━━━ EXCERPTED TEXT ━━━

# Video of Floyd Sharp's Railroad. Member of Utah Garden Railway Society.



## DERRILLV (Dec 27, 2007)

Well, Floyd and I have finished laying 600' of track on his layout.







We are hoping to have a club meeting of the U.G.R.S there before the snow flies. If no I will pull out the K28 Live steamer with the snowplow. Anyway enjoy! Approximate length 180'


Here's a Youtube link: http://www.youtube.com/watch?v=v1MD...e=youtu.be


----------



## lotsasteam (Jan 3, 2008)

[No message]


----------



## lotsasteam (Jan 3, 2008)

Great! I was crawling around the roof cleaning my rain gutter while you guy's are playing! 

Great layout ,very smooth track work ! Derrill called me and told me his mallet is pulling 100 cars in the video! 

Manfred


----------



## lotsasteam (Jan 3, 2008)

Great! I was crawling around the roof cleaning my rain gutter while you guy's are playing!

━━━ RAW DATA ━━━

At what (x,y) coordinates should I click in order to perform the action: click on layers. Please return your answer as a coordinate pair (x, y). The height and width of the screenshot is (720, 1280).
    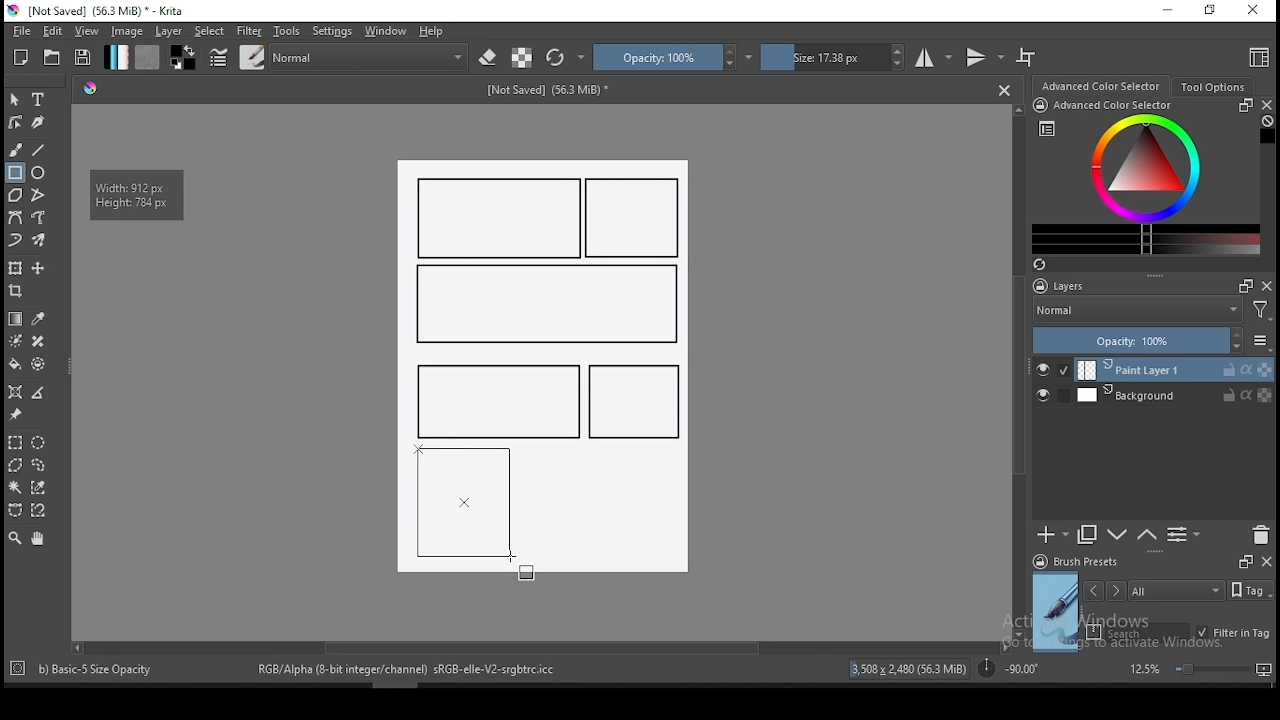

━━━
━━━ RAW DATA ━━━

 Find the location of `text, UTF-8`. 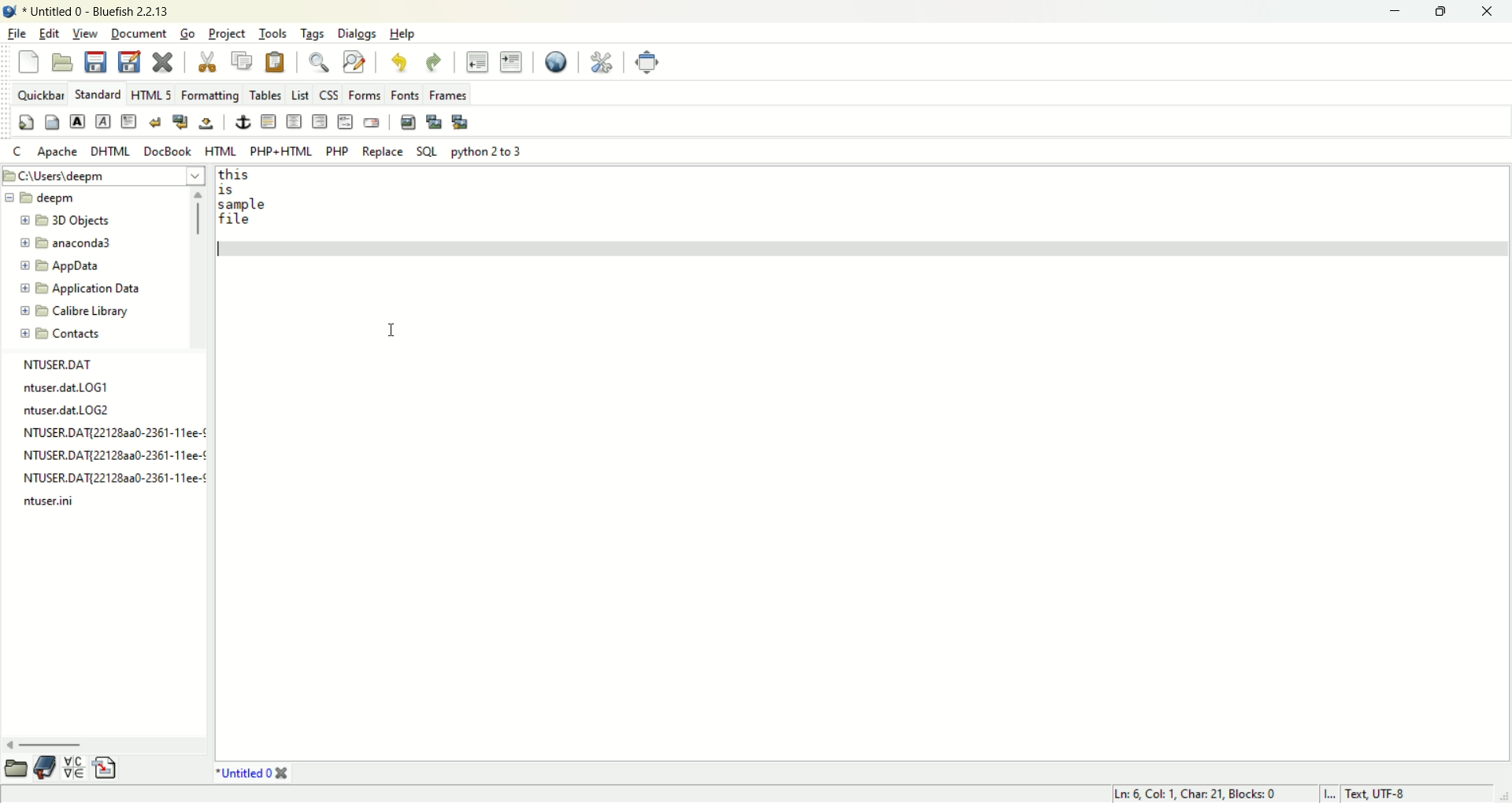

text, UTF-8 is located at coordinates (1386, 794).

━━━

JOB 1
In the garden railway thread, under what condition does Derrill plan to bring out the K28 live steamer with the snowplow? Answer in one to three sentences.
JOB 2
Go on with the garden railway thread from the point where it stops.
The entries are unrelated to the garden railway thread.

EXERCISE ANSWER 1
The club hopes to hold a U.G.R.S. meeting at Floyd's layout before the snow flies. If that doesn't happen, Derrill will pull out the K28 live steamer with the snowplow.

EXERCISE ANSWER 2
Great layout ,very smooth track work ! Derrill called me and told me his mallet is pulling 100 cars in the video! 

Manfred


----------



## Dave F (Jan 2, 2008)

Very nice. Where is Floyd's place located?


----------



## livesteam53 (Jan 4, 2008)

Floyd & Derrill job well done.


----------



## DERRILLV (Dec 27, 2007)

In Benjamin, Utah. Just west of my house about 4 miles. Hows the flat lands Dave?


----------



## DERRILLV (Dec 27, 2007)

Thanks Mark. IT was a lot of fun laying all this track. Floyd has done an amazing job so far.


----------



## Dave F (Jan 2, 2008)

The flat lands are just fine thank you very much. Good to be home.


----------



## lotsasteam (Jan 3, 2008)

Looked like Floyd didn't let go off Derill's Mallet! 

Manfred


----------



## DERRILLV (Dec 27, 2007)

You would be correct Manfred. He made me an offer I couldn't refuse! We missed you at Neils last night.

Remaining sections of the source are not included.